P&G signs deal to enhance North American logistics network

Procter & Gamble has signed a new deal with Miami-based Ryder System to manage a part of its US and Mexican logistics network.

The deal will cover the company’s cross-border transportation operations, an important aspect of the business as a significant number of its products are manufactured on both sides of the border and then transported in either direction.

Ryder specializes in providing end-to-end logistics management that concentrates on enhancing both material and product flows, ultimately providing increased logistics efficiency and helping to keep costs down.

Specializing in cross-border trade

The company also specializes in all aspects of trade in relation to cross-border activity, helping to ensure that the transportation of goods in either direction is optimized.

Ryder president of supply chain solutions, John Wilford, spoke of the fact that the company’s newly developed Control Tower service had been important in brokering the deal.

Speaking of this service he said, “We take advantage of our technology and execution skills to put in place a solution with significantly less inventory and cycle times.”

P&G sales and profits take a hammering

P&G has said that targeting costs through enhanced logistics efficiency will be a key part of its strategy in coming quarters as it faces falling profits and sales bought about by challenging retail conditions.

For the quarter ending in June, net sales fell by 11 per cent to reach $18.66bn; a figure that fell short of analysts expectations, who had forecast sales in excess of $19bn for the period.

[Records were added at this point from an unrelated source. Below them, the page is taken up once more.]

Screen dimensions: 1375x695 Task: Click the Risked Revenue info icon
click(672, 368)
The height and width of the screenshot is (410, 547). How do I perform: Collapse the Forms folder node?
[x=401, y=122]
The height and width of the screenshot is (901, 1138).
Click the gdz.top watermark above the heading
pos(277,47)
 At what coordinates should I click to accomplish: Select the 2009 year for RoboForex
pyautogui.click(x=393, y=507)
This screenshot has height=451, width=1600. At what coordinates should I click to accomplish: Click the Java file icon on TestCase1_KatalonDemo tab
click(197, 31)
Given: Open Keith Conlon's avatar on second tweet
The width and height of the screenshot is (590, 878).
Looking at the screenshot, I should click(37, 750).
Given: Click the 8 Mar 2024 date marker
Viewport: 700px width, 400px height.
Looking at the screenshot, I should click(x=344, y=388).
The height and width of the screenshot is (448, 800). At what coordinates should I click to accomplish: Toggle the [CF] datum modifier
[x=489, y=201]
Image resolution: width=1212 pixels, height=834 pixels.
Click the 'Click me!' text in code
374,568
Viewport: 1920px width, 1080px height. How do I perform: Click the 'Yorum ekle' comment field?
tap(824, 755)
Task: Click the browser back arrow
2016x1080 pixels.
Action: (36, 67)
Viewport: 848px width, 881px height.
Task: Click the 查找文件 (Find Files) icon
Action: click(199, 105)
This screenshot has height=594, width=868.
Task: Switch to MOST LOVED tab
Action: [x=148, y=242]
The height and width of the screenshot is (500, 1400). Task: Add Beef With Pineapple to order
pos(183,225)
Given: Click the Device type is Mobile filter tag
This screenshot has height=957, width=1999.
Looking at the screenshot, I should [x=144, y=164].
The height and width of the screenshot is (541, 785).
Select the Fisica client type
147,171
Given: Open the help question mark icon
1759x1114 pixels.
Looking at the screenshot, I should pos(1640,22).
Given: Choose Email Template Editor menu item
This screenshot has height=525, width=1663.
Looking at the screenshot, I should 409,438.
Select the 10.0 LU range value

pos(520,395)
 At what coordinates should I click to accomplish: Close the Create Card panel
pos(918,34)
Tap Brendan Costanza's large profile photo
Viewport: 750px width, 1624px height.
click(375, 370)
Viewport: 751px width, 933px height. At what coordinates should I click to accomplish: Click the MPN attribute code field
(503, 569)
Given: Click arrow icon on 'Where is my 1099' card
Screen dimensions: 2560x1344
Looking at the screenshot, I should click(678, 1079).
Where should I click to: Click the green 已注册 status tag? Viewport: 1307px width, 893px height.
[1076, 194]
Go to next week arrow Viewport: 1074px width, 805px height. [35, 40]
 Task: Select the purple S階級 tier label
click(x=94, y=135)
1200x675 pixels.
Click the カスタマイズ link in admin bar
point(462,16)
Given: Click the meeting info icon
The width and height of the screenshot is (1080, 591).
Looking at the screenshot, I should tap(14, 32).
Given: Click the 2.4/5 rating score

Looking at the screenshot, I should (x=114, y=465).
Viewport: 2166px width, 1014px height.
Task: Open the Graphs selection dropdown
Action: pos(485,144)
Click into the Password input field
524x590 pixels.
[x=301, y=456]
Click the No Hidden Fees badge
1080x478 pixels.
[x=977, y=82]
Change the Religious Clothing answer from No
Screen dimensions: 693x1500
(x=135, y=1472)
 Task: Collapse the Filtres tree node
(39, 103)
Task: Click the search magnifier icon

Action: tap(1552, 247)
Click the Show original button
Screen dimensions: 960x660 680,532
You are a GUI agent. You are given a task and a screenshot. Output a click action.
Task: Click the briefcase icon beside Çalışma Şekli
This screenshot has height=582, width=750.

The performance meant that sales for the full year fell by 3 percent to reach $79.0bn, a figure that still places it in a clear leading position as the largest consumer goods company in the world.

Greater efficiencies should help profit rebound

Net earnings for the fourth quarter fell from $3.02bn in the corresponding quarter last year to $2.47bn, while full year net earnings declined 11 percent, down from $13.43bn in 2008, to $12.07bn this year.

It also said that it wants to consider further consolidation or greater efficiencies for its purchasing, sourcing and distribution aspects of the business as a means of raising profitability.

Likewise, in view of the fact that developed markets such as Western Europe and the US have contracted significantly, it wants to pursue developing markets such as China, India, Brazil and Eastern Europe.